Abstract: Purpose/Objective: To compare preschool lunch menus that meet dietary guidelines to what is actually served and consumed.
Methods: Fifty-two preschool children (mean±SD, age 3y and 10m ± 8m) from a university early childhood center participated in the 10-week study. Dietary intake was measured by a registered dietitian using direct observation for pre and post meal analysis. Energy and nutrient content was completed using Food Processor Nutrition Analysis by ESHA.

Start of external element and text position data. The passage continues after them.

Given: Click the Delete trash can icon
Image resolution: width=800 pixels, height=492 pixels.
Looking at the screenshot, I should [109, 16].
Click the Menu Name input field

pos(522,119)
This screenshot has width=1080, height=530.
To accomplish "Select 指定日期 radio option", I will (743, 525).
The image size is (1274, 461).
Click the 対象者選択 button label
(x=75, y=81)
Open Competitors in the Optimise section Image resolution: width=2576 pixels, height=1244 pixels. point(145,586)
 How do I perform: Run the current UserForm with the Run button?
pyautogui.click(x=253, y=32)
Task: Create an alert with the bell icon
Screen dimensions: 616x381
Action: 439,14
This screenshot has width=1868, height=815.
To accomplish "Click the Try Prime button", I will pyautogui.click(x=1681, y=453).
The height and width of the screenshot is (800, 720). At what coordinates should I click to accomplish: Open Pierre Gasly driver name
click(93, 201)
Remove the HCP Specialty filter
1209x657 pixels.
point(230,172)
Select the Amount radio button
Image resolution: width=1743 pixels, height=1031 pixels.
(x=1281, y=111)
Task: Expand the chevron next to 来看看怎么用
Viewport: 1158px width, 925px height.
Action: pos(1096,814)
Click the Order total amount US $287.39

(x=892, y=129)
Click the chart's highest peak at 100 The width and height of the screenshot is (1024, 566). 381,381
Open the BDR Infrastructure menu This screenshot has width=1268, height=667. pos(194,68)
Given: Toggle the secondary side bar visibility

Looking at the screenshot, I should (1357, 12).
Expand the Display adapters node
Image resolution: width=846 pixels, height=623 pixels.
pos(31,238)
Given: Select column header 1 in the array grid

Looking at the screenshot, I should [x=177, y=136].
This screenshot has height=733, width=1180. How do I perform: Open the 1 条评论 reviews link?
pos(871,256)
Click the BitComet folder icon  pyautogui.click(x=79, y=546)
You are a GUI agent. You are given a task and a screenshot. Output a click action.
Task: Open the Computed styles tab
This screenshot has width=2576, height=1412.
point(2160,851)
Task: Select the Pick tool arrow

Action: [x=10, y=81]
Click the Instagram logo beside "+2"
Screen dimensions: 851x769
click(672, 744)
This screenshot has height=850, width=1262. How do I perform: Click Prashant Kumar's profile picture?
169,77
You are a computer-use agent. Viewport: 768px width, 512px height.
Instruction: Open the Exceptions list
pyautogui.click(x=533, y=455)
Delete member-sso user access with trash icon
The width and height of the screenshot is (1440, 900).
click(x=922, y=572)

Results: There was a significant (p<0.05) difference for total kilocalories (kcals) between what was on the menu (448 ± 130) and to what was served to the children (523 ± 148) compared to what was consumed (361 ± 178) by the children.There was a significant (p<0.05) difference for grams of fat between what food was listed on the menu (16.0 ± 8.7g), the food served to the children (21.2 ± 9.7g), and the food consumed (14.5 ± 10.0g) by the children. There was a significant (p<0.05) difference for grams of carbohydrate between what food was listed on the menu (55.3 ± 18.9g) and the food served to the children (56.5 ± 20.5g) compared to what was consumed (38.5 ± 21.7g) by the children. Children consumed only 46.9% of the vegetables, 88.9% of dairy products, 82.0% of fruits, 81.8% of grains and 72.8% of meats served, and 77.9% of all fats/sweets served to them at lunch.
Conclusion: The results indicated that menus that meet recommended dietary standards do not translate into what children are served or consumed, in particular, for vegetables.
Keywords: Dietary Intake, Early Childhood, Served, Food Preference.